A peptic ulcer is an erosion or sore in the lining of the stomach or intestine that occurs when the protective mucus layer wears away in certain areas, allowing damage to occur from the natural acids of the stomach.
Around 10% of people will have peptic ulcer disease (PUD) at some point in their life. The majority of peptic ulcers are caused by bacteria called Helicobacter pylori (H. pylori) or by taking aspirin* or nonsteroidal anti-inflammatory drugs (NSAIDs; e.g., ibuprofen, ketoprofen, naproxen).
There are two types of peptic ulcers:
- Gastric ulcers are sores in the lining of the stomach.
- Duodenal ulcers are those in the first part of the small intestine, called the duodenum. This is an area where food is digested after passing through the stomach.
Although stress and spicy foods might make the symptoms of peptic ulcer worse, they aren't the cause of the condition as was once thought.

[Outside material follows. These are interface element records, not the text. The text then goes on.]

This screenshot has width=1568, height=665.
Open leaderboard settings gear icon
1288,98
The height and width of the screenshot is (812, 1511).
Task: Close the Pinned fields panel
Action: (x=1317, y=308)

A bacterium called H. pylori causes the majority of ulcers. The bacteria can spread into the mucus lining that usually protects the stomach and small intestine from digestive acids, damaging it in the process. By 60 years of age, up to 50% of people are infected with this bacteria, but only 10% to 20% of these people will actually develop stomach problems.
The other major cause of PUD is the use of aspirin and other NSAIDs such as ibuprofen or naproxen. NSAIDs can penetrate the lining of the stomach and release substances that damage cells. NSAIDs also block natural chemicals called prostaglandins that can help to protect and repair those cells. People more at risk of ulcers caused by NSAIDs include those who:
- are seniors
- have a history of a peptic ulcer
- are also taking glucocorticoids (e.g., prednisone, dexamethasone)
- are taking high doses of NSAIDs or aspirin
- have several medical conditions
- are taking more than one NSAID or aspirin
Excessive alcohol use can put people at higher risk for PUD, but it isn't a true cause.